Pois bastaram as cenas dos delinquentes em fuga, dos blindados arrebentando as pedras no caminho, da gente honesta do morro festejando a passagem das tropas para que ambos emergissem das sombras convenientes fantasiados de napoleão-da-favela. Ficaram ainda mais parecidos com napoleões-de-hospício. Com apenas 13 Unidades de Polícia Pacificadora em funcionamento, o governador atribuiu o desencadeamento da onda de violências ao pavor que incendeia a alma de um traficante quando topa com uma UPP pela proa. Como se não faltassem quase mil unidades do gênero. Como se a mera ocupação militar tivesse transformado o Morro do Alemão numa Avenida Delfim Moreira. Como se Cabral tivesse erradicado pessoalmente a corrupção policial endêmica.
Lula reapareceu caprichando na pose de marechal da vitória. “Eu até já tinha resolvido visitar o Morro do Alemão”, fantasiou depois de conferir se não havia nenhum espião das favelas ouvindo a bravata. “Pois agora é que vou mesmo, para conversar com o povo e cumprimentar os soldados”. Merecia ser presenteado pelos companheiros artistas com o uniforme completo de general da Banda de Ipanema. Pode também acabar aderindo ao interminável carnaval temporão de Nelson Jobim e dar as caras na zona conflagrada de farda branca, esporase e penacho. Com Sérgio Cabral fantasiado de ordenança, a dupla de novo louvará no palanque o segredo do sucesso agora estendido à segurança pública: a perfeita harmoniaentre os governos federal, estadual e municipal.
Seria divertido se não fosse tão irresponsável, leviano e trágico. O governo municipal é só um espectador inerme das terras sem lei. A isso acabará reduzido o governo estadual se insistir na fanfarronice e considerar derrotado o inimigo que só perdeu uma batalha carregada de simbolismo. Os assassinos do Morro do Alemão estão em liberdade e nem lhes passa pela cabeça aposentar-se. E o governo federal é um colecionador de fiascos numa zona de guerra que sempre evitou. Lula vai completando oito anos no poder sem ter sequer esboçado um programa de segurança pública que mereça tal nome.
Os presídios de segurança máxima prometidos em 2003 ou ficaram na discurseira ou parecem hoteis com janelas gradeadas. A Força Nacional de Segurança é uma piada recorrente contada pelo presidente da República e pelo ministro da Justiça da vez. O Executivo nem sequer tentou estender os braços do Estado Democrático de Direito aos morros e a outras zonas de exclusão anexadas às imensidões territoriais dominadas pelo narcotráfico que têm no Rio (e em outras metrópoles) a face visível a olho nu. A face oculta inclui milhares de quilômetros de fronteiras que, desprotegidos, dão passagem às patrulhas de transportadores de drogas que abastecem os batalhões de distribuidores.

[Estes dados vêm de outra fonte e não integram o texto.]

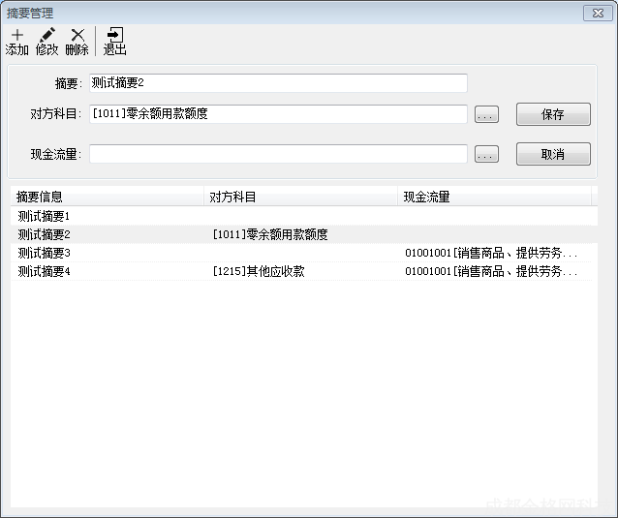Open browse button next to 对方科目 field
This screenshot has height=518, width=618.
tap(487, 115)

“O Rio vai chegar em paz à Olimpíada de 2016″, repetiu o governador Sérgio Cabral. O direito de viver em segurança não é um privilégio decorrente da escolha da sede dos Jogos, nem uma cláusula do contrato com o COI. É um direito bem mais antigo que a Olimpíada. É também uma imposição constitucional. Ganhar a guerra declarada pelos ditadores dos morros é uma urgência nacional não porque 2016 vem aí, mas porque o Rio está para o Brasil como Medellín esteve para a Colômbia. A guerra só será vencida com uma ofensiva ampla, articulada e séria envolvendo os três Poderes e todos os governos.
É preciso reincorporar os territórios amputados pelos bandidos ao mapa real do Brasil. Reincorporá-los já, a qualquer custo e sem palavrório. Os brasileiros sensatos nunca mereceram a conversa fiada, a lengalenga, as molecagens dos xerifes de palanque. Agora a discurseira e a enganação passaram da conta. Tornaram-se tão exasperantes quanto o barulho dos tiros no morro.